Problem to solve:
Copy out exactly the line that contains "Select Html export option" and all lines following it to the end of the data.

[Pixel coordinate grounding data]

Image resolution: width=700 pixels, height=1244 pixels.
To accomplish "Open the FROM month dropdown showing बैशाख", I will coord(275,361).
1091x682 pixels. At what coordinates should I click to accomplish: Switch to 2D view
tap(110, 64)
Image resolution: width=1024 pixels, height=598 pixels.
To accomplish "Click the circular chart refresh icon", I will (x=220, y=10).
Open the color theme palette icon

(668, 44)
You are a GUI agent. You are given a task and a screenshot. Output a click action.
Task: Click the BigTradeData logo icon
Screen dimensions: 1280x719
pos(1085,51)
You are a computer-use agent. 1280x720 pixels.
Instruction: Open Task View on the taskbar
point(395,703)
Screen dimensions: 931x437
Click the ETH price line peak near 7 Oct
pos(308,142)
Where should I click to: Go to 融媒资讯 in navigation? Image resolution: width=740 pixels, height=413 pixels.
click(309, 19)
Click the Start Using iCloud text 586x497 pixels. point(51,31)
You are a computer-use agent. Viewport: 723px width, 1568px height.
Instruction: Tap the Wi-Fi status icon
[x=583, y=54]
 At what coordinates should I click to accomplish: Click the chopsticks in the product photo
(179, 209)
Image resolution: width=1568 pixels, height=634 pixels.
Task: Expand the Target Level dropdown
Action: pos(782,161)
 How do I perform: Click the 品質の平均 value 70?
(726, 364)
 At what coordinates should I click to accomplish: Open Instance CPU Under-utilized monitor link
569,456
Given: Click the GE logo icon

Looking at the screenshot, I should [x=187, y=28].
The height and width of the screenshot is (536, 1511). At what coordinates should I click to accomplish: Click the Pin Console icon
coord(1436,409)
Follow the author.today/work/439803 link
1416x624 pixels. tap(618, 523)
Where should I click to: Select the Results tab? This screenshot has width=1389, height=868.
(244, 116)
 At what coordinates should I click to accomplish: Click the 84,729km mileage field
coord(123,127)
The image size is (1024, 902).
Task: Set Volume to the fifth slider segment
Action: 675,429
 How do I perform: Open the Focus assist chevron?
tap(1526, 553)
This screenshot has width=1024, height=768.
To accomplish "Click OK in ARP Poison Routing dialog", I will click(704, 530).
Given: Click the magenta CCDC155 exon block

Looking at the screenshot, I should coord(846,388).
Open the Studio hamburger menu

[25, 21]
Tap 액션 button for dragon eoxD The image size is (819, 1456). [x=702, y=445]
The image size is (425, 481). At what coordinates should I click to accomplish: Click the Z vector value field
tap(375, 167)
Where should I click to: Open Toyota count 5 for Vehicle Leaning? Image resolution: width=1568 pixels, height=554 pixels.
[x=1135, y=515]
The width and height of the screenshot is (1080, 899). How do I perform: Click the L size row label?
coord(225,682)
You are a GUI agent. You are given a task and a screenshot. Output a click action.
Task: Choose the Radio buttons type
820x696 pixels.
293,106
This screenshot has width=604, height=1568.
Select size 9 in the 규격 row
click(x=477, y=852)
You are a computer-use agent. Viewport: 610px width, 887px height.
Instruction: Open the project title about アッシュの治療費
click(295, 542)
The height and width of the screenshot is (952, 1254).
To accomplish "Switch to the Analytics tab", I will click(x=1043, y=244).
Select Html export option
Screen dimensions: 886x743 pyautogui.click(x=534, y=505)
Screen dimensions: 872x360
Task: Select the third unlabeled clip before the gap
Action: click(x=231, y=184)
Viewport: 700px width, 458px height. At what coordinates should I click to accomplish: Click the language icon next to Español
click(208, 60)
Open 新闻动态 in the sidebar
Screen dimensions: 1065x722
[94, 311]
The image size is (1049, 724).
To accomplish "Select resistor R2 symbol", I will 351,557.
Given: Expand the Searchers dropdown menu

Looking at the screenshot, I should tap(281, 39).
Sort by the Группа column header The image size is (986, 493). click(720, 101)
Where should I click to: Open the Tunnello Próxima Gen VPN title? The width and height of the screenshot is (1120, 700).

Solution:
Select Html export option
Screen dimensions: 886x743 pyautogui.click(x=534, y=505)
Screen dimensions: 872x360
Task: Select the third unlabeled clip before the gap
Action: click(x=231, y=184)
Viewport: 700px width, 458px height. At what coordinates should I click to accomplish: Click the language icon next to Español
click(208, 60)
Open 新闻动态 in the sidebar
Screen dimensions: 1065x722
[94, 311]
The image size is (1049, 724).
To accomplish "Select resistor R2 symbol", I will 351,557.
Given: Expand the Searchers dropdown menu

Looking at the screenshot, I should tap(281, 39).
Sort by the Группа column header The image size is (986, 493). click(720, 101)
Where should I click to: Open the Tunnello Próxima Gen VPN title? The width and height of the screenshot is (1120, 700).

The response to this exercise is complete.